Attacking the Biobank Bottleneck

As of 2012, a quantum shift is happening in the area of human genomics. A huge wave of big data is approaching, driven by the decreasing cost of sequencing genomic data, which has been halving every 4 months since 2004. Biobanks, that are used to store and catalogue human biological material, are not prepared to handle this wave of data - there is a biobank bottleneck:
a lack of platform support for the storage, analysis and interconnection of the coming massive amounts of human genomic data..

The main research challenges we will address include:

  • definition of the regulatory framework and data model for biobank data sharing,
  • the development of a scalable, highly available storage infrastructure with support for strongly consistent data,
  • a cross-cutting security platform that ensures data confidentiality, data integrity, and data access auditing,
  • data-intensive computing workflows for aligning, clustering, aggregating, compressing and anonymizing sequence data,
  • inter-connection of biobanks, while also leveraging the storage and processing capacity of public clouds,
  • validation of our system by evaluating real-world, parallelized analysis pipelines to facilitate the biological interpretation of genomic data,
  • and the integration of these components as a PaaS.

### Listed entries

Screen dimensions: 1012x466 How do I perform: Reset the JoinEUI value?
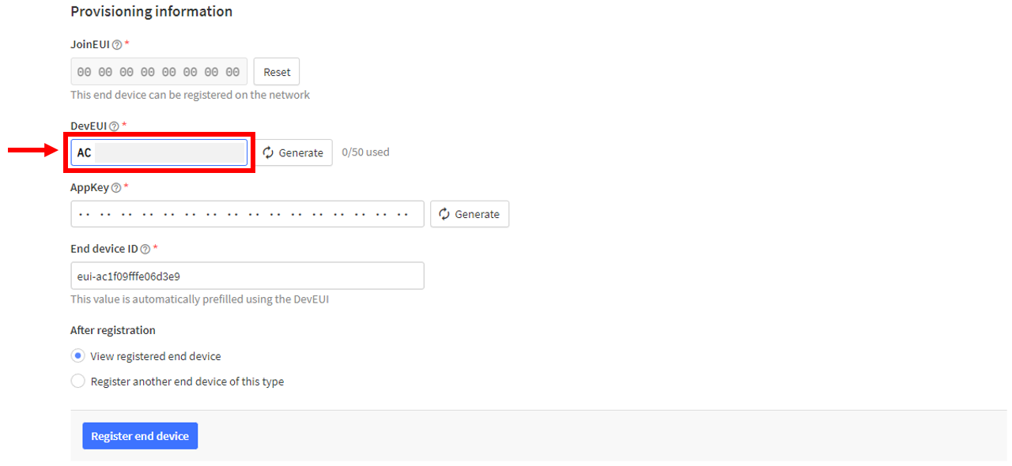tap(277, 72)
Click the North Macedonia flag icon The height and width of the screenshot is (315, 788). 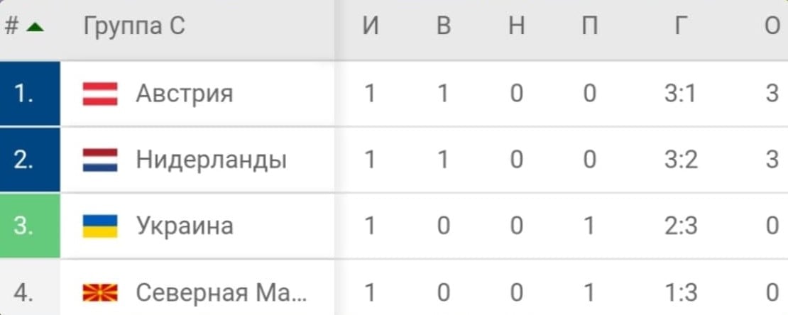(x=100, y=293)
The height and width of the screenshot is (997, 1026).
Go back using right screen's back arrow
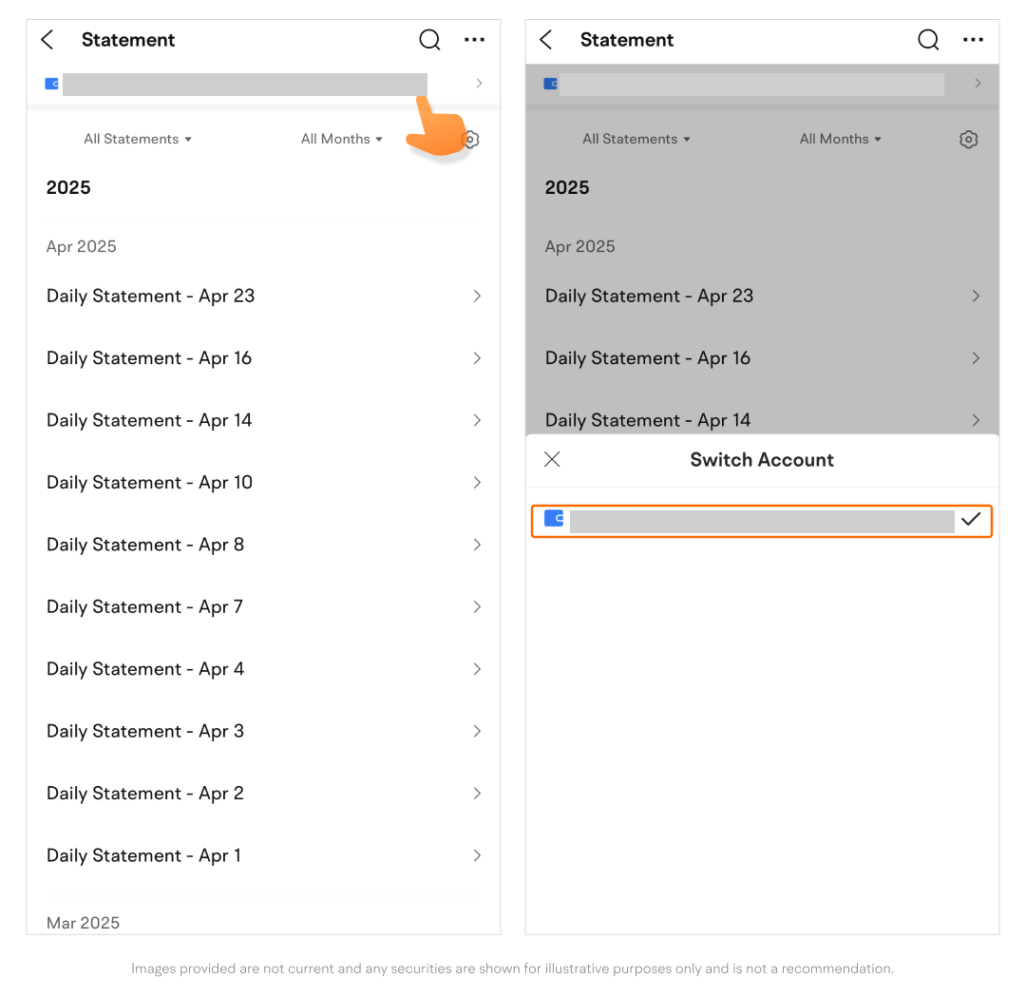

### Apply what you read
(A) Answer these about the biobank bottleneck text, one per line:
(i) Since 2004, how often has the cost of sequencing genomic data been halving?
(ii) What three things is the cross-cutting security platform meant to ensure?
(iii) As what are the components to be integrated?
(B) Extend the biobank bottleneck text, beginning after its final list item.

### Results of the tasks
(A)
(i) Every 4 months.
(ii) Data confidentiality, data integrity, and data access auditing.
(iii) As a PaaS.

(B)
One of the main tenets of biobanking is the digitization of our genomic information for its archival and analysis. The scale of the storage requirements for genomic information is huge - each full human genome requires the analysis of three billion base pairs. In addition to the storage of genomic information, its analysis will require both massive parallel computing infrastructure and data-intensive computing tools and services to perform analysis in reasonable time. This project will address the problems of secure storage and secure access to data, efficient analysis of data as well as the inter-connection of biobanks.

In the above diagram, we can see how traditional sequencing and analysis of DNA is performed in pipelined architectures. A next-generation sequencing machine produces a ~50GB file containing millions of ~100-byte reads from a genome, and this is passed onto the first part of the pipeline, where the reads are aligned with the reference human genome. After alignment, several other stages of analysis of the sequenced genome can be performed, but traditionally they are performed using desktop machines and require many days to perform their analysis tasks.

In this project we will parallelize as much of the analysis pipelines as possible using data-intensive computing frameworks such as MapReduce.